--- What you need to do ---
Among the records below, find each line containing the word "from" and copy it.

Stored data:
--*--

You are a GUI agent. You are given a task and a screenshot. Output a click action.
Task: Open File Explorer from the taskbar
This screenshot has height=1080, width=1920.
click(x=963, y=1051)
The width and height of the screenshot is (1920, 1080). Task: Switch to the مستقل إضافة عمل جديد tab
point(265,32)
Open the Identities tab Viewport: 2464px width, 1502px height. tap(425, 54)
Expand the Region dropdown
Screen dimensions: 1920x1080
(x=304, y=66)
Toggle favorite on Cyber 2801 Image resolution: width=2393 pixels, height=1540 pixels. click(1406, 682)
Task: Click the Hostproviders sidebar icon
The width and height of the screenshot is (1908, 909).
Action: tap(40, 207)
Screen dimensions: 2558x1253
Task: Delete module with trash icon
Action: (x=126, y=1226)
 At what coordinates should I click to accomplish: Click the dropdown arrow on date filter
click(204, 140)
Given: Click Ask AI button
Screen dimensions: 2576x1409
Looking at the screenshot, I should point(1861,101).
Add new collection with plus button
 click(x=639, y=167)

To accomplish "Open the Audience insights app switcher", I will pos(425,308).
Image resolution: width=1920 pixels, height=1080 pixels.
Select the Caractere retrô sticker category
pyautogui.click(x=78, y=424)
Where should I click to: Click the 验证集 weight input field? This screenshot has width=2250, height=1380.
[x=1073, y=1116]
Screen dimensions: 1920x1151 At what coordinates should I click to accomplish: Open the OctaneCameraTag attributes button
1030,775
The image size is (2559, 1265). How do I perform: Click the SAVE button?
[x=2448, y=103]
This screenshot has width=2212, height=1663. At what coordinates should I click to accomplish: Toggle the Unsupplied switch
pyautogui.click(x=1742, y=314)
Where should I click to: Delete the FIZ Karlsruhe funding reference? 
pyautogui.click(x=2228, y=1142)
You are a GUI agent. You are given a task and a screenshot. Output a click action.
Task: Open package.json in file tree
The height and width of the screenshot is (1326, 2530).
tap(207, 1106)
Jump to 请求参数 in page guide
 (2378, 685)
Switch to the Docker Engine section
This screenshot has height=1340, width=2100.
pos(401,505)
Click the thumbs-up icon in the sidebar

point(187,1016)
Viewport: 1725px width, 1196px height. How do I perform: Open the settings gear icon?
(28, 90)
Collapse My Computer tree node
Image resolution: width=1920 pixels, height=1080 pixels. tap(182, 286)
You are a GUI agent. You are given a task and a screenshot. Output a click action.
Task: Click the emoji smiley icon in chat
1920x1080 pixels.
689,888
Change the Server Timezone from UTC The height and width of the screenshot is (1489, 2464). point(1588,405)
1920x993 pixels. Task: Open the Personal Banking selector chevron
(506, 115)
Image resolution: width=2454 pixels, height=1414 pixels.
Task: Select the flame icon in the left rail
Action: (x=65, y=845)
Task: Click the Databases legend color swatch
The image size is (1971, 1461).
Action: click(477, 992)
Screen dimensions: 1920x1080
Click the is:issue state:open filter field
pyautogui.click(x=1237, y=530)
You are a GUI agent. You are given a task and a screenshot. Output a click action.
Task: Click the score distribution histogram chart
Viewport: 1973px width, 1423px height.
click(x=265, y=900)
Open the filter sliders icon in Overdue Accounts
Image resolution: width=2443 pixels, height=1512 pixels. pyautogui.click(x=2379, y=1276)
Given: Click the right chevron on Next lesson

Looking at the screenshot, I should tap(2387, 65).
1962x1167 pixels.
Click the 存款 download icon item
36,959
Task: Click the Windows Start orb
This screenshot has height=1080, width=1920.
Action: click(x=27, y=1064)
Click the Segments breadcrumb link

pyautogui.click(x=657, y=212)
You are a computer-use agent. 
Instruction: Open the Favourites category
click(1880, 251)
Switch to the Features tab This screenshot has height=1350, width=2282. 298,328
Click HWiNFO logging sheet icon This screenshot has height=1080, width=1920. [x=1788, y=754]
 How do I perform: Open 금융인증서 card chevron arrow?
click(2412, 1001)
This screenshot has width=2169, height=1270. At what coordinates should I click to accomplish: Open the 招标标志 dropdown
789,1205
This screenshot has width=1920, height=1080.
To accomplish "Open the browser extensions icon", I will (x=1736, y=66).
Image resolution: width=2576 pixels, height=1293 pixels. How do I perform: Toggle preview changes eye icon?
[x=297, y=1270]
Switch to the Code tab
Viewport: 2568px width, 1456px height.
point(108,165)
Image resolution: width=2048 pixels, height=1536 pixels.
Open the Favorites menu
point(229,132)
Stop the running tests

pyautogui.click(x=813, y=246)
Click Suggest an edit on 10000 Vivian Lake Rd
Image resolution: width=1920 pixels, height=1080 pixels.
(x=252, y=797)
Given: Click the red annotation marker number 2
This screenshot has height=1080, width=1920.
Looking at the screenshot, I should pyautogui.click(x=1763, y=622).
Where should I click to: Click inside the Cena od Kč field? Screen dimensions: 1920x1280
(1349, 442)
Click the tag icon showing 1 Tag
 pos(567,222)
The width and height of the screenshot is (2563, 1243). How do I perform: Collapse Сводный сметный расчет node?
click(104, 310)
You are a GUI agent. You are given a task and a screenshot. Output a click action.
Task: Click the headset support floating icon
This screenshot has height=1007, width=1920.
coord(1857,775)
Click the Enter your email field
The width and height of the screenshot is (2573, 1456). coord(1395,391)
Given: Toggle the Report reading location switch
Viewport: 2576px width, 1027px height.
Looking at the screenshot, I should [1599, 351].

--*--

--- Task answer ---
Task: Open File Explorer from the taskbar
Change the Server Timezone from UTC The height and width of the screenshot is (1489, 2464). point(1588,405)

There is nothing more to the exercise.